• **What is required**: Please reproduce word for word the part of the blog post on malpractice insurance for clinical counselors that runs from "One of the most" up to and including "policy would cover.".

• **Passage provided**:
***
What Can Happen if a Clinical Counselor Doesn’t Carry Malpractice Insurance? Blog | What Can Happen if a Clinical Counselor Doesn’t Carry Malpractice Insurance?
Mental Health 09/17/21

What Can Happen if a Clinical Counselor Doesn’t Carry Malpractice Insurance?

Are you a clinical counselor? If so, carrying malpractice insurance is vital to protecting your career in the face of a malpractice lawsuit.

According to the American Psychological Association, around 2% of counselors will face a malpractice lawsuit at some point in their careers. While this percentage may seem small, it means that there is a possibility you will face a malpractice suit, and that you should be prepared for what this suit will entail for your finances, license, and career. Read on to learn the dire consequences that could occur if you choose not to carry malpractice liability insurance.

Consequence #1: You Pay Malpractice Fees Out of Pocket

One of the most severe consequences of not carrying malpractice insurance is that you would need to pay any fees and expenses associated with a malpractice suit out of pocket. There’s no doubt about it—malpractice lawsuits can be expensive. According to a report from 2014, the average malpractice lawsuit against counselors costs around $46,921. However, this cost can be even higher depending on your specific circumstances.

The overall cost of a malpractice case includes your cost to hire an attorney, arbitration costs, and the damages you must pay. Let’s break down three different cost areas that you would need to cover out of pocket should you ever find yourself facing a malpractice lawsuit, then compare it to what a malpractice policy would cover.
***
• **Given entries**:
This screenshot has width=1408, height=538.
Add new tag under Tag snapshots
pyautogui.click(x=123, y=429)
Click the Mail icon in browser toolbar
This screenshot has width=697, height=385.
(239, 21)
***
• **Answer space**:
One of the most severe consequences of not carrying malpractice insurance is that you would need to pay any fees and expenses associated with a malpractice suit out of pocket. There’s no doubt about it—malpractice lawsuits can be expensive. According to a report from 2014, the average malpractice lawsuit against counselors costs around $46,921. However, this cost can be even higher depending on your specific circumstances.

The overall cost of a malpractice case includes your cost to hire an attorney, arbitration costs, and the damages you must pay. Let’s break down three different cost areas that you would need to cover out of pocket should you ever find yourself facing a malpractice lawsuit, then compare it to what a malpractice policy would cover.